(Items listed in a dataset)
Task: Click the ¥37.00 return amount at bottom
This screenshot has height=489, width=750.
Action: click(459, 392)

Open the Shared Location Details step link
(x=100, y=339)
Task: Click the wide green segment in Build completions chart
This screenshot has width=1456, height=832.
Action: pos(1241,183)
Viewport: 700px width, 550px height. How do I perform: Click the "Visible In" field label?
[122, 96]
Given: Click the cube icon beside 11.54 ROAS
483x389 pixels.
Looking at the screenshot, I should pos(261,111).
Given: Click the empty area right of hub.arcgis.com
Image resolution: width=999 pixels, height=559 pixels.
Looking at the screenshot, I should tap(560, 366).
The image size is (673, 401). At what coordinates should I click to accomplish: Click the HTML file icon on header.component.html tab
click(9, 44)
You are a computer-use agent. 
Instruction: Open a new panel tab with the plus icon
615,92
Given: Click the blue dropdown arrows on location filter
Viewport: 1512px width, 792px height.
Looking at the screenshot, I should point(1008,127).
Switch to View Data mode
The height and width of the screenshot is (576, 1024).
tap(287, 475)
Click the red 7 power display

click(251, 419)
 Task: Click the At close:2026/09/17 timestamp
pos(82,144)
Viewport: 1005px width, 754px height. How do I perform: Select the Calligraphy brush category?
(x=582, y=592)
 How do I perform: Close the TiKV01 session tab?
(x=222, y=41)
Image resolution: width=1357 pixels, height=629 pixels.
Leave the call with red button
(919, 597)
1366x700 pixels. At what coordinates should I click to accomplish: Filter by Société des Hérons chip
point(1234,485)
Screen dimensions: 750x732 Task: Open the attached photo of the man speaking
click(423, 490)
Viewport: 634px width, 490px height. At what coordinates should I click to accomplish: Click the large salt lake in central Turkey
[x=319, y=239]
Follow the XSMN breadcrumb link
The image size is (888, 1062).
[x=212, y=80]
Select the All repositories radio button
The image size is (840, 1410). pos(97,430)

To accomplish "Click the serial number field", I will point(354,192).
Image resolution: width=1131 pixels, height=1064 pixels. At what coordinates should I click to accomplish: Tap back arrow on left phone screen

*DIRECTIONS FOR THIS TASK*
Reproduce the data above verbatim, line for line.

*RESULT FOR THIS EXERCISE*
Task: Click the ¥37.00 return amount at bottom
This screenshot has height=489, width=750.
Action: click(459, 392)

Open the Shared Location Details step link
(x=100, y=339)
Task: Click the wide green segment in Build completions chart
This screenshot has width=1456, height=832.
Action: pos(1241,183)
Viewport: 700px width, 550px height. How do I perform: Click the "Visible In" field label?
[122, 96]
Given: Click the cube icon beside 11.54 ROAS
483x389 pixels.
Looking at the screenshot, I should pos(261,111).
Given: Click the empty area right of hub.arcgis.com
Image resolution: width=999 pixels, height=559 pixels.
Looking at the screenshot, I should tap(560, 366).
The image size is (673, 401). At what coordinates should I click to accomplish: Click the HTML file icon on header.component.html tab
click(9, 44)
You are a computer-use agent. 
Instruction: Open a new panel tab with the plus icon
615,92
Given: Click the blue dropdown arrows on location filter
Viewport: 1512px width, 792px height.
Looking at the screenshot, I should point(1008,127).
Switch to View Data mode
The height and width of the screenshot is (576, 1024).
tap(287, 475)
Click the red 7 power display

click(251, 419)
 Task: Click the At close:2026/09/17 timestamp
pos(82,144)
Viewport: 1005px width, 754px height. How do I perform: Select the Calligraphy brush category?
(x=582, y=592)
 How do I perform: Close the TiKV01 session tab?
(x=222, y=41)
Image resolution: width=1357 pixels, height=629 pixels.
Leave the call with red button
(919, 597)
1366x700 pixels. At what coordinates should I click to accomplish: Filter by Société des Hérons chip
point(1234,485)
Screen dimensions: 750x732 Task: Open the attached photo of the man speaking
click(423, 490)
Viewport: 634px width, 490px height. At what coordinates should I click to accomplish: Click the large salt lake in central Turkey
[x=319, y=239]
Follow the XSMN breadcrumb link
The image size is (888, 1062).
[x=212, y=80]
Select the All repositories radio button
The image size is (840, 1410). pos(97,430)

To accomplish "Click the serial number field", I will point(354,192).
Image resolution: width=1131 pixels, height=1064 pixels. At what coordinates should I click to accomplish: Tap back arrow on left phone screen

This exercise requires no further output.